Another thing to consider with hyperbaric chambers is claustrophobia. If the thought of lying in a confined space makes you nervous, then you may reconsider hyperbaric therapy. Even people who don’t normally consider themselves claustrophobic could start feeling uncomfortable with HBOT. You can opt for a pressurized room rather than a chamber, however, if your healthcare provider makes it available to you.
Is HBOT Worth The Price Tag?
For FDA-approved HBOT treatments, your insurance, Medicare, and Medicaid most likely have hyperbaric oxygen therapy as an option. If you have a condition approved by the FDA for HBOT use, you should definitely ask your doctor first before starting sessions. The oxygen dosage varies for each person, and your healthcare provider can ensure you get the right amount for your specific needs.
For those without insurance, hyperbaric therapy can be expensive. To gain the full benefit, you will most likely need to attend multiple sessions.
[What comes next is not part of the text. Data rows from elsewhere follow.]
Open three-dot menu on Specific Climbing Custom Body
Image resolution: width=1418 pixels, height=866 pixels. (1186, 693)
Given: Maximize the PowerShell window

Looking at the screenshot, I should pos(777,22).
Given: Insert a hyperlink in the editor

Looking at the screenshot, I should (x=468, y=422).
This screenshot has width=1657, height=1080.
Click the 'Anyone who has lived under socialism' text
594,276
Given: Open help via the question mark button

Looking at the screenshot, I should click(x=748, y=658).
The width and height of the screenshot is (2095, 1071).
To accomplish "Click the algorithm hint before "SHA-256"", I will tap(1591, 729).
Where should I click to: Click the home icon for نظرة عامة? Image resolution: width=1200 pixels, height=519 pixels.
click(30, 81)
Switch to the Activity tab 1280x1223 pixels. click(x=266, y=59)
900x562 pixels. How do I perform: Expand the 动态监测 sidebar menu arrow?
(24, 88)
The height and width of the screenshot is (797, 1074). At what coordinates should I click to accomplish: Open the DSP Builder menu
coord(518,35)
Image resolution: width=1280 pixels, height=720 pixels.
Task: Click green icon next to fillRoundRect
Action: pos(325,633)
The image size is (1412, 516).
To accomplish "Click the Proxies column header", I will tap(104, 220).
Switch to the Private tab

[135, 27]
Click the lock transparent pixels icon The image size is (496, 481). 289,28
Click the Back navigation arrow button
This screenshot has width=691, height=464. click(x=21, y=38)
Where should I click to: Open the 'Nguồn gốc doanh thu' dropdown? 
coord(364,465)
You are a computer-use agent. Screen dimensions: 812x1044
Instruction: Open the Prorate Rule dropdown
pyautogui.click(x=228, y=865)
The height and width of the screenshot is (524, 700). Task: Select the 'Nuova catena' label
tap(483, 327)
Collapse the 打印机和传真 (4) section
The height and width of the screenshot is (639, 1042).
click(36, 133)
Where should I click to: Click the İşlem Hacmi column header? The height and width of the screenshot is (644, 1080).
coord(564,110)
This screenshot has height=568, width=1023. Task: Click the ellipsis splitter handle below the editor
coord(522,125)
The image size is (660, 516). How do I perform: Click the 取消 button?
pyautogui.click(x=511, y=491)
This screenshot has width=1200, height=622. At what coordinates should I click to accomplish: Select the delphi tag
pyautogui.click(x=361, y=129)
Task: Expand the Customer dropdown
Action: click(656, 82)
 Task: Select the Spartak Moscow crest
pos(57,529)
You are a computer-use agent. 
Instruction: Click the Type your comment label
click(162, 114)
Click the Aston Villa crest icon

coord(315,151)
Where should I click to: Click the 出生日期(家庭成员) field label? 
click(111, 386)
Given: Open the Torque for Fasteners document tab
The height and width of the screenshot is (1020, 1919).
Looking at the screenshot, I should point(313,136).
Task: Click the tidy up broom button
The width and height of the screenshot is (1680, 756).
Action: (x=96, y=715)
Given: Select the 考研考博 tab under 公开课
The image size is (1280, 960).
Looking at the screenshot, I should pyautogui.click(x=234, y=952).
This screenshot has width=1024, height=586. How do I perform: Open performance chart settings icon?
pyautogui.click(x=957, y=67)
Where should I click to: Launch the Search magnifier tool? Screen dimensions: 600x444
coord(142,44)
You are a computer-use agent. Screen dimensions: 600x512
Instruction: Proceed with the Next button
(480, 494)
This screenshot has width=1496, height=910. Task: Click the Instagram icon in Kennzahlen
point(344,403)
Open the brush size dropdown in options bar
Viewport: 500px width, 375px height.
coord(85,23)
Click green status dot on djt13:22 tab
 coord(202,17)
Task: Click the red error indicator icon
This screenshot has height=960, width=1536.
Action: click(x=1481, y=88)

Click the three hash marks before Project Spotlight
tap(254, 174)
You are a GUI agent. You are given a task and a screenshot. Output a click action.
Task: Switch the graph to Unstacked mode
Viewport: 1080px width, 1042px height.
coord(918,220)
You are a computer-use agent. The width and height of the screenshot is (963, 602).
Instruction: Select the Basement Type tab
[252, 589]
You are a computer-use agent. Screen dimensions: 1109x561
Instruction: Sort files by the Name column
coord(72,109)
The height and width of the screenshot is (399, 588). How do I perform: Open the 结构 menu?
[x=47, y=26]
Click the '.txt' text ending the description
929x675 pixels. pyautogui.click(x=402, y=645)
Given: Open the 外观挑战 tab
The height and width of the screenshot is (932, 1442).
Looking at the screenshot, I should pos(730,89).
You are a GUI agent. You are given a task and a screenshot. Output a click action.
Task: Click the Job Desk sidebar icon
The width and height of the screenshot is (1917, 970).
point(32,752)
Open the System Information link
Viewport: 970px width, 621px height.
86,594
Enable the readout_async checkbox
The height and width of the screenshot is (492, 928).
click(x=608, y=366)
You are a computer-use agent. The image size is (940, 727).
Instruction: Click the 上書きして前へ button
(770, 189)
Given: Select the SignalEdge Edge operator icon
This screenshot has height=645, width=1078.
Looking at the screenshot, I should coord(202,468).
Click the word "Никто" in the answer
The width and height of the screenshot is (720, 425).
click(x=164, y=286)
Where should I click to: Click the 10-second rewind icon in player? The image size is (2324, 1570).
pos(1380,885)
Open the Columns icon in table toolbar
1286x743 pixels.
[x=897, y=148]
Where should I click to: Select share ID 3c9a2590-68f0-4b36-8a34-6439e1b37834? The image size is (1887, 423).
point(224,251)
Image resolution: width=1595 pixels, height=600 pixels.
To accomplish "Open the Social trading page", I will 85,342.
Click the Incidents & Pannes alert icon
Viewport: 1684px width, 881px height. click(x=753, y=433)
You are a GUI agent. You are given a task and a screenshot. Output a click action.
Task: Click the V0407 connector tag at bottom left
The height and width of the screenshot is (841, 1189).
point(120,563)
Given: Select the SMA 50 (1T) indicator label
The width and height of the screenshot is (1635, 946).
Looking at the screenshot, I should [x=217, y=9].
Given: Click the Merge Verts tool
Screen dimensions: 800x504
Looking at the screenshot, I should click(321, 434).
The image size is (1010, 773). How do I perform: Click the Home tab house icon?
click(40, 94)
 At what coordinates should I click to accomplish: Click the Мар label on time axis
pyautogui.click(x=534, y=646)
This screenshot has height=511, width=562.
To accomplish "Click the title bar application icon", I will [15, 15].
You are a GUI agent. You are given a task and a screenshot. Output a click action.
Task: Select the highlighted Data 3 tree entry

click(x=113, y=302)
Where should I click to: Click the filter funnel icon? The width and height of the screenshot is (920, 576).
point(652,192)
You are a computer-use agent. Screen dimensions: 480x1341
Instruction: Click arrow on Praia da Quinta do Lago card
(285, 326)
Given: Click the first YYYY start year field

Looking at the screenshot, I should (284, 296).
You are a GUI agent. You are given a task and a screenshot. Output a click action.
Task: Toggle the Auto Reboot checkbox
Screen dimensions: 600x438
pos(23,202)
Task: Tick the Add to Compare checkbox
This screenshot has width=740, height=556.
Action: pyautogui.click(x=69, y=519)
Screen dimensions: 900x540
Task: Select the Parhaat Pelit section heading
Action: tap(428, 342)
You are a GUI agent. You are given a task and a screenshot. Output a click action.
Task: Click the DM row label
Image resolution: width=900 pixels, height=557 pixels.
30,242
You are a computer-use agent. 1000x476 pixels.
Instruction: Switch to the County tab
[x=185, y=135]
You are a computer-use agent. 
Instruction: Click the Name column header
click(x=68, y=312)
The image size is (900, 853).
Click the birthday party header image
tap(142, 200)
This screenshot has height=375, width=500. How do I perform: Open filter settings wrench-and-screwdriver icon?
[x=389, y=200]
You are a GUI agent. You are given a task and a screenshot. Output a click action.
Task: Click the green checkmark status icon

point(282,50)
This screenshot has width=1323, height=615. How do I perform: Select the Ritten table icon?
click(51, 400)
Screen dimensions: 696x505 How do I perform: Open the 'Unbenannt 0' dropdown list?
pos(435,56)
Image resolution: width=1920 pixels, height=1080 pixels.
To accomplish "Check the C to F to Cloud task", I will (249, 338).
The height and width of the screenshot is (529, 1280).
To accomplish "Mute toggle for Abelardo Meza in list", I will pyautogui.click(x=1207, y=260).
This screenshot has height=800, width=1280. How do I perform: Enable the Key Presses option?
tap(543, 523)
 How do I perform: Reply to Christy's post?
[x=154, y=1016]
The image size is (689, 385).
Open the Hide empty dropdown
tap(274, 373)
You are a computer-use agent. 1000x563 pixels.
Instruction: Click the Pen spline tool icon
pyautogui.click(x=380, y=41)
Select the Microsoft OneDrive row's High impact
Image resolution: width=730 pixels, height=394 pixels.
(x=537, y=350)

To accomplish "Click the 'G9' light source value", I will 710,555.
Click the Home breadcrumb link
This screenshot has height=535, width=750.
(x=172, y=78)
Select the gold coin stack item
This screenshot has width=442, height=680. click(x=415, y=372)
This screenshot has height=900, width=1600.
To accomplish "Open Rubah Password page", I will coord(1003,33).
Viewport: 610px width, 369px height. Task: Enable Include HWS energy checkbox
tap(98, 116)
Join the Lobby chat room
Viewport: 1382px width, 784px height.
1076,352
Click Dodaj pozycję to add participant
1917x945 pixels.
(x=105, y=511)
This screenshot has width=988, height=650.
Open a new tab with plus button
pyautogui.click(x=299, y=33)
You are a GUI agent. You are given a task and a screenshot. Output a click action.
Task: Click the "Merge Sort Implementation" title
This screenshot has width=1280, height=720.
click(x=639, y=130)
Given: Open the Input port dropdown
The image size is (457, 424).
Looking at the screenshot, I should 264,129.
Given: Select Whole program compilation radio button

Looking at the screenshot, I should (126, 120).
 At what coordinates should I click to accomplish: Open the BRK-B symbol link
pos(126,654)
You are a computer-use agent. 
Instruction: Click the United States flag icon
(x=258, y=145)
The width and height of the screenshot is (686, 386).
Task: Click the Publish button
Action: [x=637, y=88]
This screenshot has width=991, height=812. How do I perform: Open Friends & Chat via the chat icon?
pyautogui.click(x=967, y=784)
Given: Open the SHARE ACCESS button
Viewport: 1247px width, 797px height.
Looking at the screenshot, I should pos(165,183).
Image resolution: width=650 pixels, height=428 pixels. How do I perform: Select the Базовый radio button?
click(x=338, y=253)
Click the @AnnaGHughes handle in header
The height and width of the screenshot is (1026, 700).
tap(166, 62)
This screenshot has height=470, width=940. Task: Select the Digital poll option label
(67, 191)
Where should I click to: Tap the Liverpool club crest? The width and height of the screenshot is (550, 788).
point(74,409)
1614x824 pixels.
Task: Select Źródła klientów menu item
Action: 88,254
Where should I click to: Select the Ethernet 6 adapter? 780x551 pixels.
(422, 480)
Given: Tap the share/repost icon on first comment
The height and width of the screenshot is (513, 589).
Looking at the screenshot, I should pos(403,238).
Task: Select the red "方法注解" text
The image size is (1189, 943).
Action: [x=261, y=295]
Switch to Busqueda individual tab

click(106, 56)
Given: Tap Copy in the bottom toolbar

Sessions can start at $250 a piece or more, and an entire HBOT package could even cost you as much as $10,000 depending on your provider.
Is HBOT worth the price? It is if your life depends on it! However, if it’s not the only treatment option available to you, and your insurance doesn’t cover it, then it’s worth it to explore other treatments before forking over that kind of cash.
Hyperbaric Oxygen Therapy Controversies
The FDA claims that hyperbaric oxygen therapy is officially approved for certain medical conditions (see above). The organization only approves certain conditions because there’s worry that certain service providers provide HBOT to patients who have opportunities for other, more effective treatments for their condition. For some patients, HBOT could even worsen their conditions.
For example, some people claim that HBOT can help relieve or cure depression. Studies are still being conducted, initial research suggests that the effects of HBOT on depression are similar to those of psychotherapy. If that’s true, then someone with depression would be better off avoiding HBOT and all the possible side effects, if they can receive adequate treatment from psychotherapy.
Also, some clinics or therapy centers have claimed that HBOT can help with AIDS and cancer. However, there isn’t a lot of scientific evidence yet to back up those claims.
Pushing the boundaries of conventional wisdom gives us more options to improve our lives and our health. As research is ongoing about HBOT and other medical conditions, we may discover that it does have benefits for those problems. As with anything involving our health and bodies, it’s always best to consider things with your doctor or health professional.
Never be afraid to try something new, but always know the risks!